• [Extrait étudié]:
*****

Descartes, Discours de la méthode: la maitrise des désirs

Je suis en terminale S, c'est un corrigé complètement rédigé d'un devoir maison. J'ai eu 14.

Dernière mise à jour : 15/09/2021 • Proposé par: sou92000 (élève)

Texte étudié

« Ma troisième maxime était de tâcher toujours plutôt à me vaincre que la fortune, et à changer mes désirs que l'ordre du monde et généralement, de m'accoutumer à croire qu'il n'y a rien qui soit entièrement en notre pouvoir, que nos pensées, en sorte qu'après que nous avons fait notre mieux, touchant les choses qui nous sont extérieures, tout ce qui manque de nous réussir est, au regard de nous, absolument impossible. Et ceci seul me semblait être suffisant pour m'empêcher de rien désirer à l'avenir que je n'acquisse, et ainsi pour me rendre content.
Car notre volonté ne se portant naturellement à désirer (= la volonté désire) que les choses que notre entendement lui représente en quelque façon comme possibles, il est certain que, si nous considérons tous les biens qui sont hors de nous comme également éloignés de notre pouvoir, nous n'aurons pas plus de regret de manquer de ceux qui semblent être dus à notre naissance, lorsque nous en serons privés sans notre faute, que nous avons de ne posséder pas les royaumes de la Chine ou de Mexique; et que faisant, comme on dit, de nécessité vertu, nous ne désirerons pas davantage d'être sains, étant malades, ou d'être libres, étant en prison, que nous faisons maintenant d'avoir des corps d'une matière aussi peu corruptible que les diamants, ou des ailes pour voler comme les oiseaux. »

*****

• [Jeu de données]:
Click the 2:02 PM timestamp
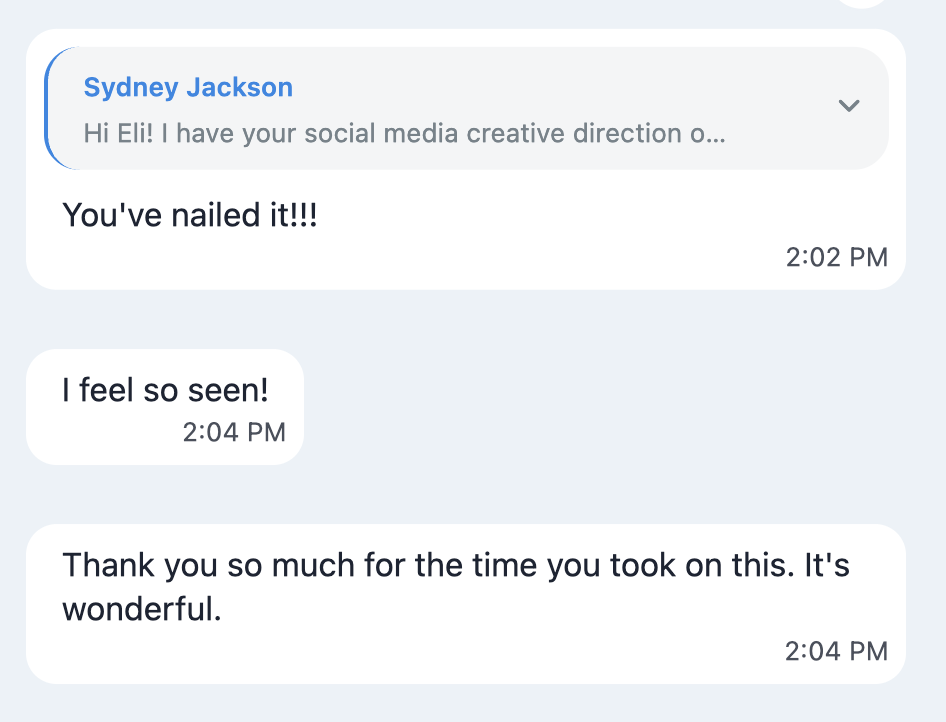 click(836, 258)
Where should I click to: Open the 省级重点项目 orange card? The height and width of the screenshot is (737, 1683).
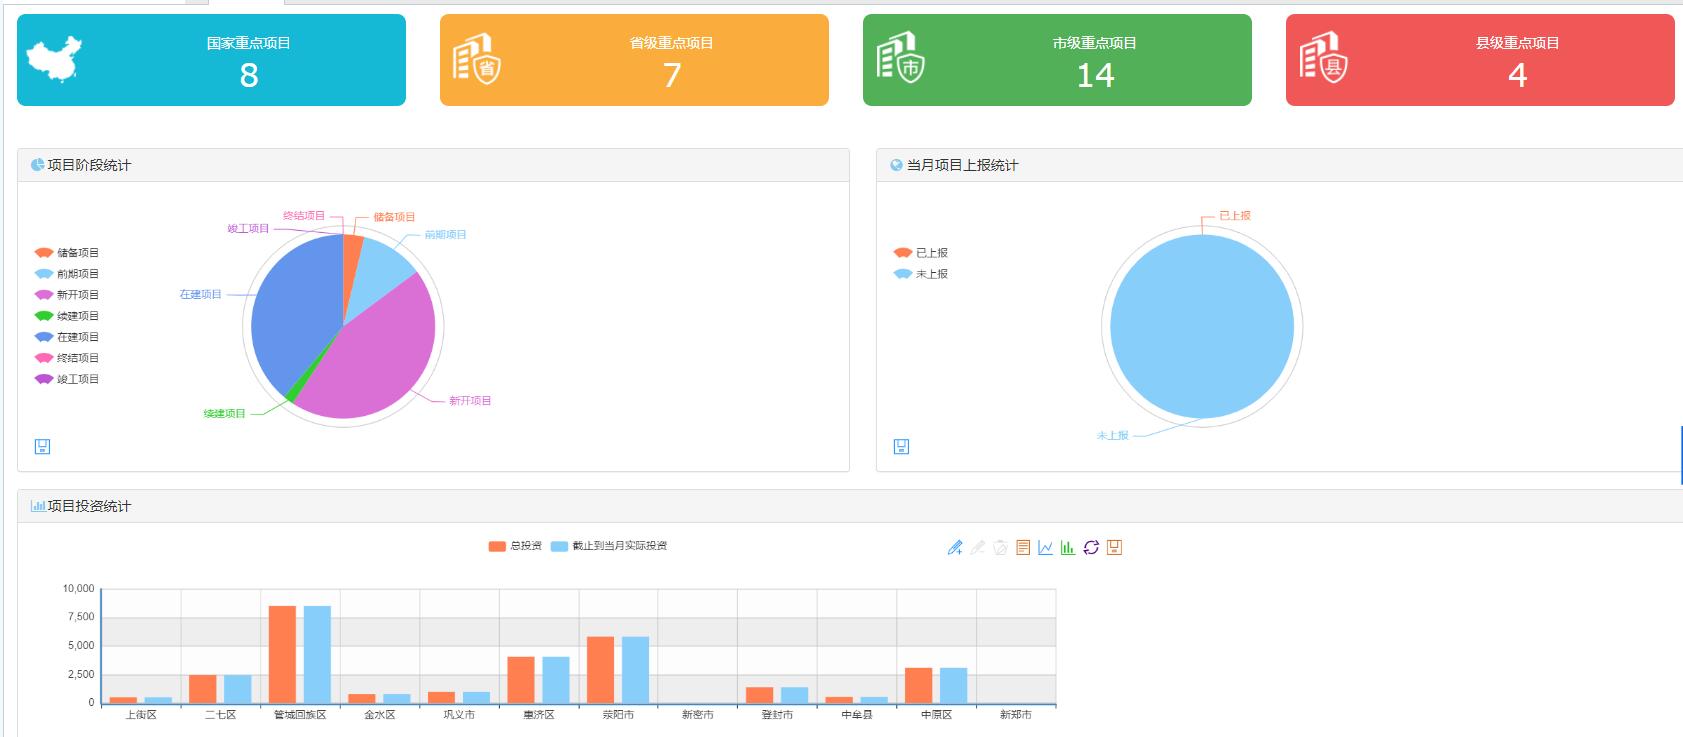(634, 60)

*****

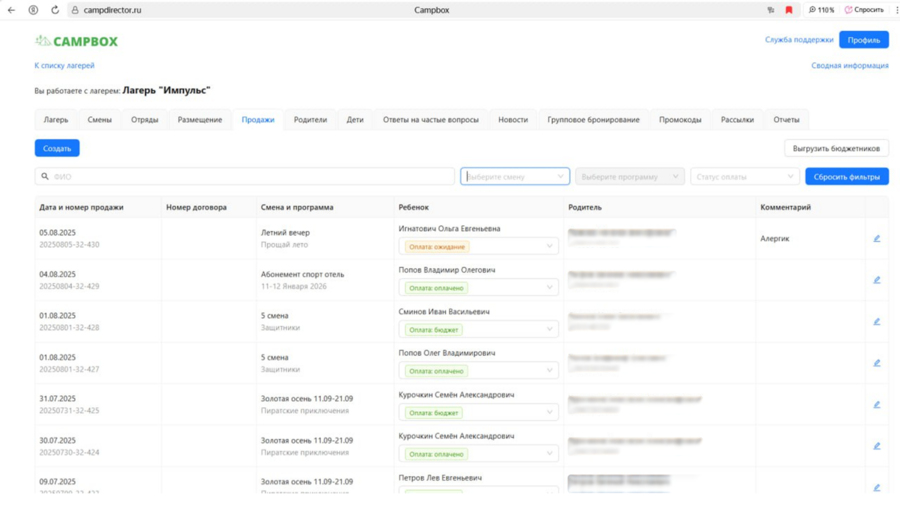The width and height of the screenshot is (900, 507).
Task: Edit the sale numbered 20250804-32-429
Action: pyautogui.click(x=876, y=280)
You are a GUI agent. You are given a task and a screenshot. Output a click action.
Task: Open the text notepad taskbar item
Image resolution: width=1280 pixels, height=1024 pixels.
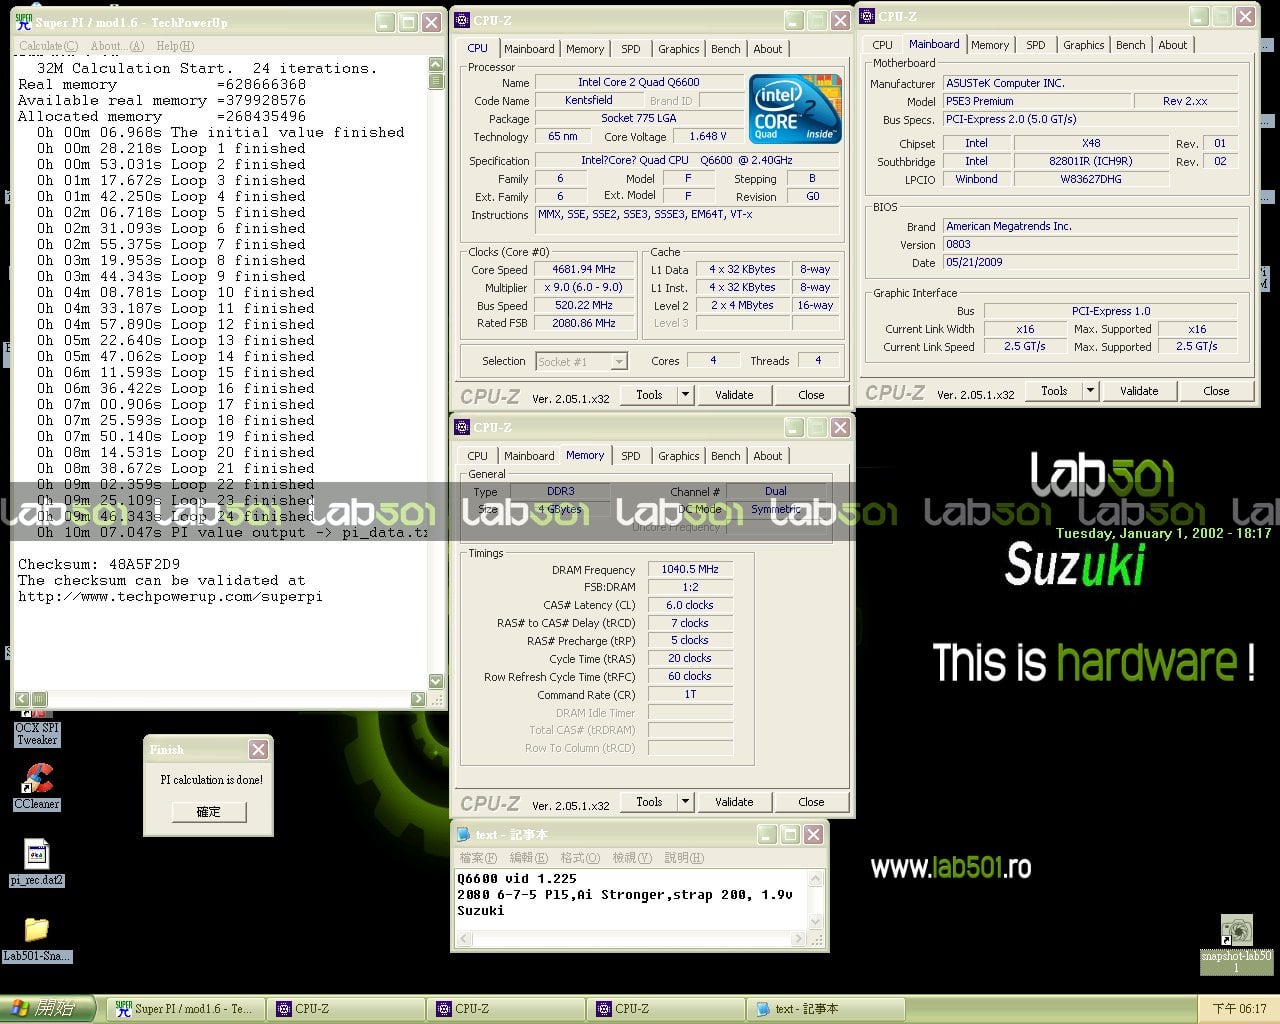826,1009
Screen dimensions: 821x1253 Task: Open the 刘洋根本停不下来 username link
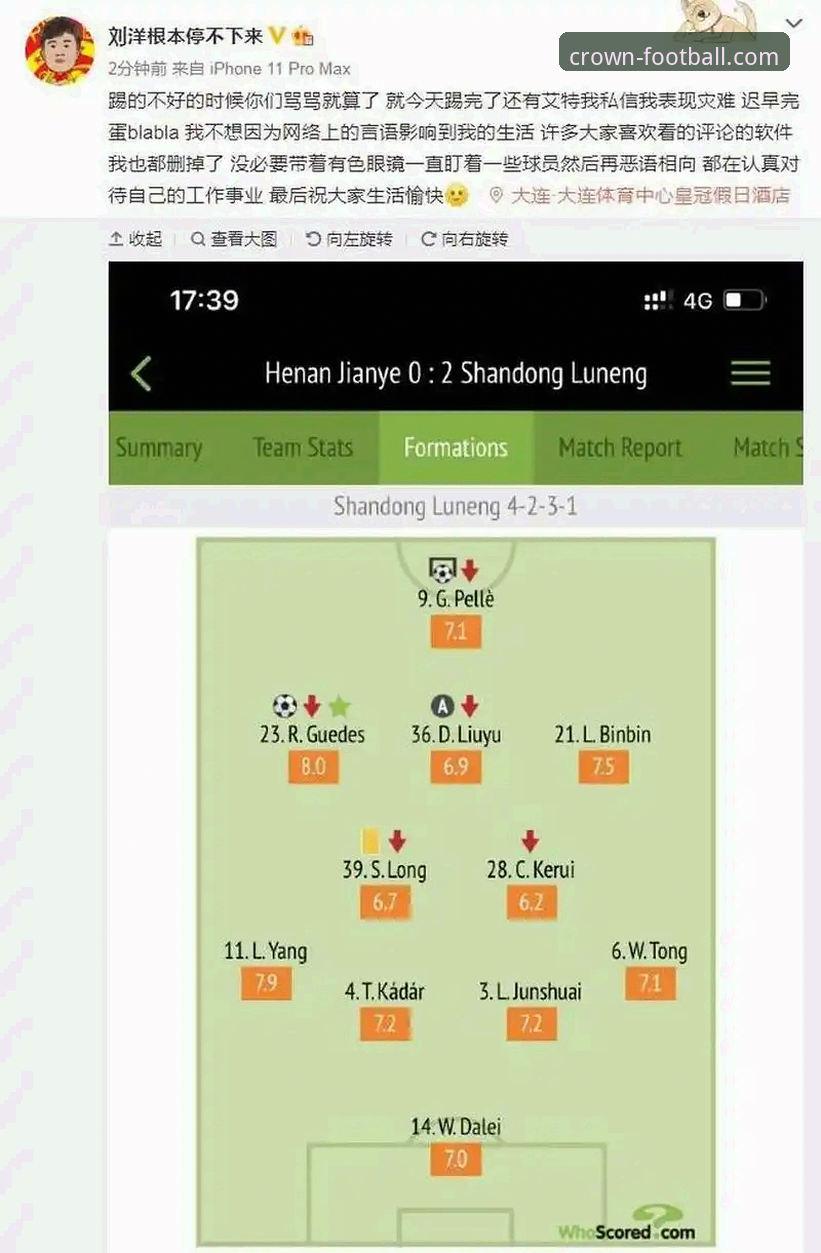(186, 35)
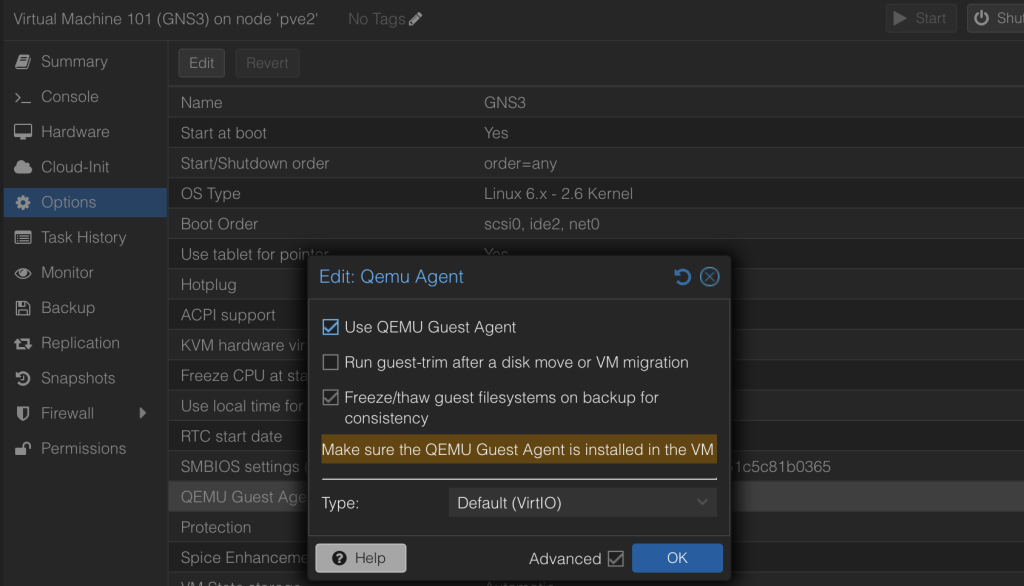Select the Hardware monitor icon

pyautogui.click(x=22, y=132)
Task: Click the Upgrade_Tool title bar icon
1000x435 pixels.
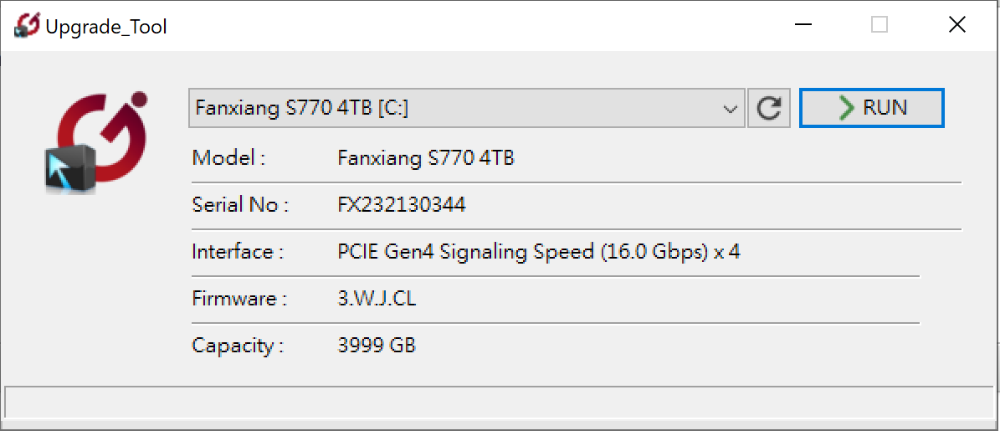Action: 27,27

*****

• [Liste des tâches]:
1. Dans le second paragraphe de l'extrait, relevez les trois choses qui servent de points de comparaison parce que, selon le texte, nous ne regrettons pas d'en être privés ou ne les désirons pas actuellement.
2. Recopiez fidèlement le passage de l'extrait qui va de « Texte étudié » jusqu'à « me rendre content. ».
3. Traduisez en anglais cette phrase de l'extrait : « Et ceci seul me semblait être suffisant pour m'empêcher de rien désirer à l'avenir que je n'acquisse, et ainsi pour me rendre content. »

• [Réponses rédigées]:
1.
- posséder les royaumes de la Chine ou de Mexique
- avoir des corps d'une matière aussi peu corruptible que les diamants
- avoir des ailes pour voler comme les oiseaux

2.
Texte étudié

« Ma troisième maxime était de tâcher toujours plutôt à me vaincre que la fortune, et à changer mes désirs que l'ordre du monde et généralement, de m'accoutumer à croire qu'il n'y a rien qui soit entièrement en notre pouvoir, que nos pensées, en sorte qu'après que nous avons fait notre mieux, touchant les choses qui nous sont extérieures, tout ce qui manque de nous réussir est, au regard de nous, absolument impossible. Et ceci seul me semblait être suffisant pour m'empêcher de rien désirer à l'avenir que je n'acquisse, et ainsi pour me rendre content.

3. And this alone seemed to me sufficient to keep me from desiring anything in the future that I would not acquire, and thus to make me content.